§ Task input
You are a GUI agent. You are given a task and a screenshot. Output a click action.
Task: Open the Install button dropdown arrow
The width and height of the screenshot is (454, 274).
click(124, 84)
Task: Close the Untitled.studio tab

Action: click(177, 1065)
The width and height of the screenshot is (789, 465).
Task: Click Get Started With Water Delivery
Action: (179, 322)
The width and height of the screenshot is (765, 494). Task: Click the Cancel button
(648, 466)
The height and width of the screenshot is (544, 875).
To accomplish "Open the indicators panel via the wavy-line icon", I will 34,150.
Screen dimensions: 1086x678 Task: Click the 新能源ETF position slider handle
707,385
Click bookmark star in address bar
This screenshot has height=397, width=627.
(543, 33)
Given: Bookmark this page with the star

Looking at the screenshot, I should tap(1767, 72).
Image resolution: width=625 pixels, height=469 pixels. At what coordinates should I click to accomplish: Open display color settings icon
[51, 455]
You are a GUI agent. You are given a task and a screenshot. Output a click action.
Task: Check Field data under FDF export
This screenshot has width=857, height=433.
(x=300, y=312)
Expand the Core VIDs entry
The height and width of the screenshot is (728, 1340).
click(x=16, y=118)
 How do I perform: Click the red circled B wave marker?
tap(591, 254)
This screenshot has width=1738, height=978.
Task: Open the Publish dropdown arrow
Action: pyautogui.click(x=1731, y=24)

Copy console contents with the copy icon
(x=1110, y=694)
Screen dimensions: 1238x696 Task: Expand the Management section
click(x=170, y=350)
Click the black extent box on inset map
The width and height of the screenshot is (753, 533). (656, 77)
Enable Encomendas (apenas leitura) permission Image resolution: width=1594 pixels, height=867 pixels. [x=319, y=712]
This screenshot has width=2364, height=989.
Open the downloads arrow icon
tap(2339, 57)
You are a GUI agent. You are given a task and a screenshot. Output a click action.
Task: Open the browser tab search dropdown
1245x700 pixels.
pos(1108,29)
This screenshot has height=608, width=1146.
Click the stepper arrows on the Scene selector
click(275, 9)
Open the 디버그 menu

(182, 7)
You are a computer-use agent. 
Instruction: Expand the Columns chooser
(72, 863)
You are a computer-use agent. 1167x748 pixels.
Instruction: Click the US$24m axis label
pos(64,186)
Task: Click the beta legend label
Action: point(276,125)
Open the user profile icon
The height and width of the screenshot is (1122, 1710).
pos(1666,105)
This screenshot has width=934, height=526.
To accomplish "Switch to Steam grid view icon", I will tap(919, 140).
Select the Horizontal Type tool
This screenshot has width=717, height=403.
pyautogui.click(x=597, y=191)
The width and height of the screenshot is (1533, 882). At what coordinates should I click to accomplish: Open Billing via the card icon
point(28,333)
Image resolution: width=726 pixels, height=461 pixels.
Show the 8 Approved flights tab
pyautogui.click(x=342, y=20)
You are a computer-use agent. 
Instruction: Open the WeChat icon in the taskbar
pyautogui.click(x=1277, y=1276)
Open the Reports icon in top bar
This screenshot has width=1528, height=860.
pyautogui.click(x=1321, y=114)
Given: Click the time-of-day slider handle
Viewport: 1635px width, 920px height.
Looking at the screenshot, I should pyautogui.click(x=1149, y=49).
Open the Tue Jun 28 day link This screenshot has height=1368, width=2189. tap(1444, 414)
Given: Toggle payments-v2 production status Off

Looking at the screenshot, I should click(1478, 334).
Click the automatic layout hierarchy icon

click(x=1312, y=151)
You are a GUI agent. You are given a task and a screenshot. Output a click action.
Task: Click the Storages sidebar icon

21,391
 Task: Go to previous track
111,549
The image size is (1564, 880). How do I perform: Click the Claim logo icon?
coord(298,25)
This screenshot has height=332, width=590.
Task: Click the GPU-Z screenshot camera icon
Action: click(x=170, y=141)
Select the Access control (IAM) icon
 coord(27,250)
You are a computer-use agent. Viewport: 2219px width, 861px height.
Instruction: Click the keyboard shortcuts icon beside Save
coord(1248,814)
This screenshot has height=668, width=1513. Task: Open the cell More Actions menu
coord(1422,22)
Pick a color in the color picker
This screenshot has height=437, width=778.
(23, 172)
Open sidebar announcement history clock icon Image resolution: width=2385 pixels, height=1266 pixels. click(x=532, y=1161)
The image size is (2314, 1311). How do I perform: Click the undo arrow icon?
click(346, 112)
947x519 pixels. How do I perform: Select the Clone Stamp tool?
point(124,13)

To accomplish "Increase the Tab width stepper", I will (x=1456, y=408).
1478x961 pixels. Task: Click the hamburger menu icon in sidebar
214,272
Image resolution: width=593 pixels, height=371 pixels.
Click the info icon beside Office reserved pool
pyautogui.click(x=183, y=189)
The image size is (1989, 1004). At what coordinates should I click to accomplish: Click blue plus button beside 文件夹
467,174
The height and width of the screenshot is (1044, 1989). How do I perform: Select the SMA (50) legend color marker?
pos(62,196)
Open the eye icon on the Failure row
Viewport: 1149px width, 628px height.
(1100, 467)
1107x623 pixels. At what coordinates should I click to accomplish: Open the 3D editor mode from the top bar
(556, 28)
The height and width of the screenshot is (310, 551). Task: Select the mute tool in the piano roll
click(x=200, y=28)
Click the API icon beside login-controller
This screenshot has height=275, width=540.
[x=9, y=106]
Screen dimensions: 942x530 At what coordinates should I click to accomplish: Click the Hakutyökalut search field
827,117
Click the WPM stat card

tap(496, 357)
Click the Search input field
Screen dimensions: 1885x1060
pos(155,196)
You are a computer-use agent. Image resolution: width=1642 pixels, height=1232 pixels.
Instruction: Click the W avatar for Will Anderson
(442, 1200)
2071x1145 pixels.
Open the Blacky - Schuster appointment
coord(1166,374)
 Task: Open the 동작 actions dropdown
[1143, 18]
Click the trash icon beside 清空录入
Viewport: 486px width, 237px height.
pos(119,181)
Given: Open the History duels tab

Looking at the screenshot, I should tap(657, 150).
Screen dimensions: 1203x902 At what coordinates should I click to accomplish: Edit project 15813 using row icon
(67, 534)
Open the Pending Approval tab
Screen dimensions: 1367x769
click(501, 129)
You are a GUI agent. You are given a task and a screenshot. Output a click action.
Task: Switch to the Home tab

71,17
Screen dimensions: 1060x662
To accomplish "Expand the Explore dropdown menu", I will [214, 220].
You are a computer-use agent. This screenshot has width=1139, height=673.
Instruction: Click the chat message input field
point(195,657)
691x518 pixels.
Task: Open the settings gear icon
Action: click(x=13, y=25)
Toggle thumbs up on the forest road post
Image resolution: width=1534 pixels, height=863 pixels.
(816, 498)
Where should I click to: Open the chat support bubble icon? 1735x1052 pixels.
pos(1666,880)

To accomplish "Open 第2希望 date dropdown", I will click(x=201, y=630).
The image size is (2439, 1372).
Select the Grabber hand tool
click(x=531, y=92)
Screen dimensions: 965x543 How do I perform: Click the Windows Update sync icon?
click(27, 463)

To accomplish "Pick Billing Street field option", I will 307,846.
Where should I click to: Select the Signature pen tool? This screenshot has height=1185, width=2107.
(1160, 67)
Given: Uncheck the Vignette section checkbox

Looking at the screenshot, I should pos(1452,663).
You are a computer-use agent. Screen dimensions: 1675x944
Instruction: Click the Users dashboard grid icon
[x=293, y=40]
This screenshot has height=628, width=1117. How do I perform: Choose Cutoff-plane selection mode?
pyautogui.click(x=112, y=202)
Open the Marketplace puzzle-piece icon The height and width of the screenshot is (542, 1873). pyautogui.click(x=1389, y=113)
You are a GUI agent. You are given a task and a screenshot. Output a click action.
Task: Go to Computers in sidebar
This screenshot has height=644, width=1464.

§ Work to complete
Return the listing above in full, character for character.

§ Answer below
You are a GUI agent. You are given a task and a screenshot. Output a click action.
Task: Open the Install button dropdown arrow
The width and height of the screenshot is (454, 274).
click(124, 84)
Task: Close the Untitled.studio tab

Action: click(177, 1065)
The width and height of the screenshot is (789, 465).
Task: Click Get Started With Water Delivery
Action: (179, 322)
The width and height of the screenshot is (765, 494). Task: Click the Cancel button
(648, 466)
The height and width of the screenshot is (544, 875).
To accomplish "Open the indicators panel via the wavy-line icon", I will 34,150.
Screen dimensions: 1086x678 Task: Click the 新能源ETF position slider handle
707,385
Click bookmark star in address bar
This screenshot has height=397, width=627.
(543, 33)
Given: Bookmark this page with the star

Looking at the screenshot, I should tap(1767, 72).
Image resolution: width=625 pixels, height=469 pixels. At what coordinates should I click to accomplish: Open display color settings icon
[51, 455]
You are a GUI agent. You are given a task and a screenshot. Output a click action.
Task: Check Field data under FDF export
This screenshot has width=857, height=433.
(x=300, y=312)
Expand the Core VIDs entry
The height and width of the screenshot is (728, 1340).
click(x=16, y=118)
 How do I perform: Click the red circled B wave marker?
tap(591, 254)
This screenshot has width=1738, height=978.
Task: Open the Publish dropdown arrow
Action: pyautogui.click(x=1731, y=24)

Copy console contents with the copy icon
(x=1110, y=694)
Screen dimensions: 1238x696 Task: Expand the Management section
click(x=170, y=350)
Click the black extent box on inset map
The width and height of the screenshot is (753, 533). (656, 77)
Enable Encomendas (apenas leitura) permission Image resolution: width=1594 pixels, height=867 pixels. [x=319, y=712]
This screenshot has width=2364, height=989.
Open the downloads arrow icon
tap(2339, 57)
You are a GUI agent. You are given a task and a screenshot. Output a click action.
Task: Open the browser tab search dropdown
1245x700 pixels.
pos(1108,29)
This screenshot has height=608, width=1146.
Click the stepper arrows on the Scene selector
click(275, 9)
Open the 디버그 menu

(182, 7)
You are a computer-use agent. 
Instruction: Expand the Columns chooser
(72, 863)
You are a computer-use agent. 1167x748 pixels.
Instruction: Click the US$24m axis label
pos(64,186)
Task: Click the beta legend label
Action: point(276,125)
Open the user profile icon
The height and width of the screenshot is (1122, 1710).
pos(1666,105)
This screenshot has width=934, height=526.
To accomplish "Switch to Steam grid view icon", I will tap(919, 140).
Select the Horizontal Type tool
This screenshot has width=717, height=403.
pyautogui.click(x=597, y=191)
The width and height of the screenshot is (1533, 882). At what coordinates should I click to accomplish: Open Billing via the card icon
point(28,333)
Image resolution: width=726 pixels, height=461 pixels.
Show the 8 Approved flights tab
pyautogui.click(x=342, y=20)
You are a computer-use agent. 
Instruction: Open the WeChat icon in the taskbar
pyautogui.click(x=1277, y=1276)
Open the Reports icon in top bar
This screenshot has width=1528, height=860.
pyautogui.click(x=1321, y=114)
Given: Click the time-of-day slider handle
Viewport: 1635px width, 920px height.
Looking at the screenshot, I should pyautogui.click(x=1149, y=49).
Open the Tue Jun 28 day link This screenshot has height=1368, width=2189. tap(1444, 414)
Given: Toggle payments-v2 production status Off

Looking at the screenshot, I should click(1478, 334).
Click the automatic layout hierarchy icon

click(x=1312, y=151)
You are a GUI agent. You are given a task and a screenshot. Output a click action.
Task: Click the Storages sidebar icon

21,391
 Task: Go to previous track
111,549
The image size is (1564, 880). How do I perform: Click the Claim logo icon?
coord(298,25)
This screenshot has height=332, width=590.
Task: Click the GPU-Z screenshot camera icon
Action: click(x=170, y=141)
Select the Access control (IAM) icon
 coord(27,250)
You are a computer-use agent. Viewport: 2219px width, 861px height.
Instruction: Click the keyboard shortcuts icon beside Save
coord(1248,814)
This screenshot has height=668, width=1513. Task: Open the cell More Actions menu
coord(1422,22)
Pick a color in the color picker
This screenshot has height=437, width=778.
(23, 172)
Open sidebar announcement history clock icon Image resolution: width=2385 pixels, height=1266 pixels. click(x=532, y=1161)
The image size is (2314, 1311). How do I perform: Click the undo arrow icon?
click(346, 112)
947x519 pixels. How do I perform: Select the Clone Stamp tool?
point(124,13)

To accomplish "Increase the Tab width stepper", I will (x=1456, y=408).
1478x961 pixels. Task: Click the hamburger menu icon in sidebar
214,272
Image resolution: width=593 pixels, height=371 pixels.
Click the info icon beside Office reserved pool
pyautogui.click(x=183, y=189)
The image size is (1989, 1004). At what coordinates should I click to accomplish: Click blue plus button beside 文件夹
467,174
The height and width of the screenshot is (1044, 1989). How do I perform: Select the SMA (50) legend color marker?
pos(62,196)
Open the eye icon on the Failure row
Viewport: 1149px width, 628px height.
(1100, 467)
1107x623 pixels. At what coordinates should I click to accomplish: Open the 3D editor mode from the top bar
(556, 28)
The height and width of the screenshot is (310, 551). Task: Select the mute tool in the piano roll
click(x=200, y=28)
Click the API icon beside login-controller
This screenshot has height=275, width=540.
[x=9, y=106]
Screen dimensions: 942x530 At what coordinates should I click to accomplish: Click the Hakutyökalut search field
827,117
Click the WPM stat card

tap(496, 357)
Click the Search input field
Screen dimensions: 1885x1060
pos(155,196)
You are a computer-use agent. Image resolution: width=1642 pixels, height=1232 pixels.
Instruction: Click the W avatar for Will Anderson
(442, 1200)
2071x1145 pixels.
Open the Blacky - Schuster appointment
coord(1166,374)
 Task: Open the 동작 actions dropdown
[1143, 18]
Click the trash icon beside 清空录入
Viewport: 486px width, 237px height.
pos(119,181)
Given: Open the History duels tab

Looking at the screenshot, I should tap(657, 150).
Screen dimensions: 1203x902 At what coordinates should I click to accomplish: Edit project 15813 using row icon
(67, 534)
Open the Pending Approval tab
Screen dimensions: 1367x769
click(501, 129)
You are a GUI agent. You are given a task and a screenshot. Output a click action.
Task: Switch to the Home tab

71,17
Screen dimensions: 1060x662
To accomplish "Expand the Explore dropdown menu", I will [214, 220].
You are a computer-use agent. This screenshot has width=1139, height=673.
Instruction: Click the chat message input field
point(195,657)
691x518 pixels.
Task: Open the settings gear icon
Action: click(x=13, y=25)
Toggle thumbs up on the forest road post
Image resolution: width=1534 pixels, height=863 pixels.
(816, 498)
Where should I click to: Open the chat support bubble icon? 1735x1052 pixels.
pos(1666,880)

To accomplish "Open 第2希望 date dropdown", I will click(x=201, y=630).
The image size is (2439, 1372).
Select the Grabber hand tool
click(x=531, y=92)
Screen dimensions: 965x543 How do I perform: Click the Windows Update sync icon?
click(27, 463)

To accomplish "Pick Billing Street field option", I will 307,846.
Where should I click to: Select the Signature pen tool? This screenshot has height=1185, width=2107.
(1160, 67)
Given: Uncheck the Vignette section checkbox

Looking at the screenshot, I should pos(1452,663).
You are a computer-use agent. Screen dimensions: 1675x944
Instruction: Click the Users dashboard grid icon
[x=293, y=40]
This screenshot has height=628, width=1117. How do I perform: Choose Cutoff-plane selection mode?
pyautogui.click(x=112, y=202)
Open the Marketplace puzzle-piece icon The height and width of the screenshot is (542, 1873). pyautogui.click(x=1389, y=113)
You are a GUI agent. You are given a task and a screenshot. Output a click action.
Task: Go to Computers in sidebar
This screenshot has height=644, width=1464.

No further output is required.